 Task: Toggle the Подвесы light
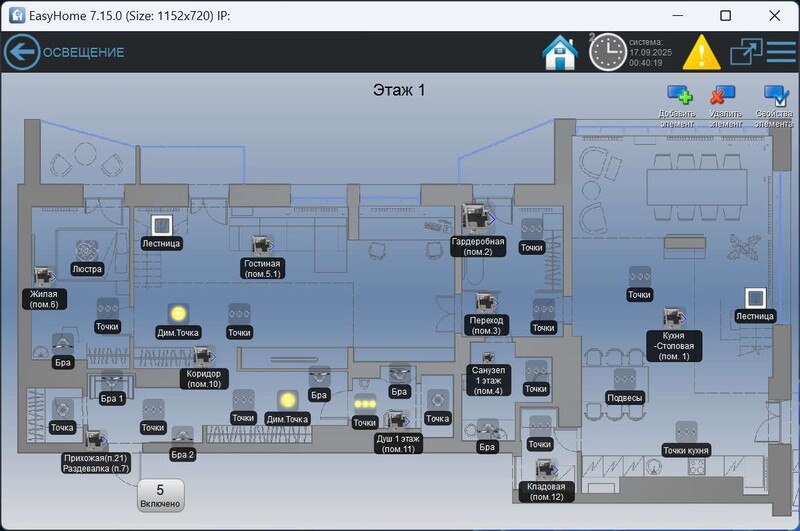625,379
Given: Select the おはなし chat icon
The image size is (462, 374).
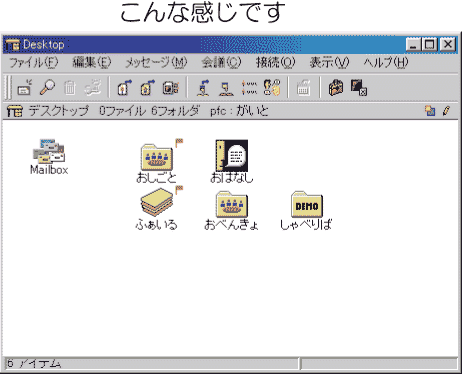Looking at the screenshot, I should coord(232,162).
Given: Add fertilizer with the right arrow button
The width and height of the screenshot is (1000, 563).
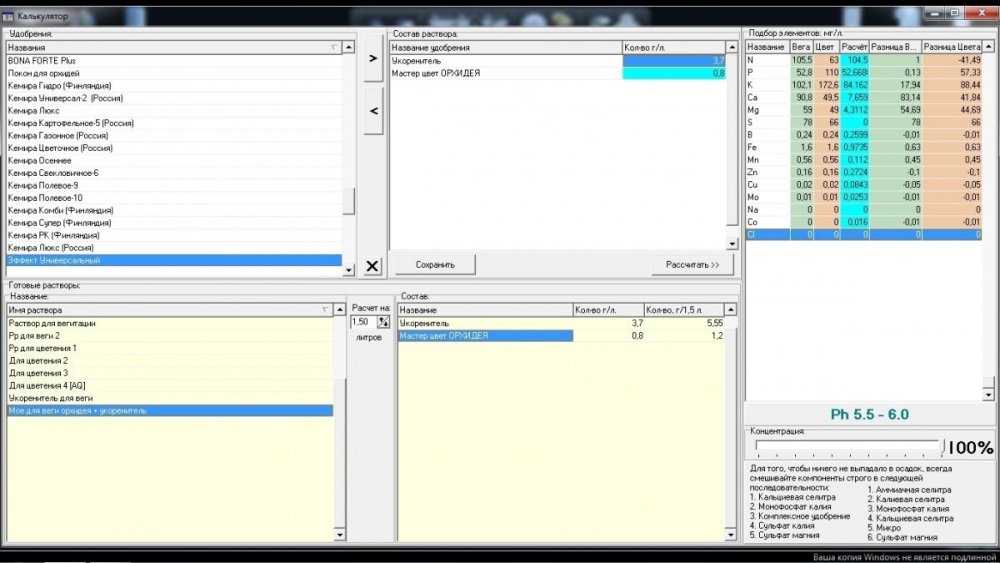Looking at the screenshot, I should 373,58.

## Exercise description
Return the listing above unchanged, apart from dropping its pictures.

## Output of the exercise
 Task: Toggle the Подвесы light
625,379
Given: Select the おはなし chat icon
The image size is (462, 374).
Looking at the screenshot, I should coord(232,162).
Given: Add fertilizer with the right arrow button
The width and height of the screenshot is (1000, 563).
Looking at the screenshot, I should 373,58.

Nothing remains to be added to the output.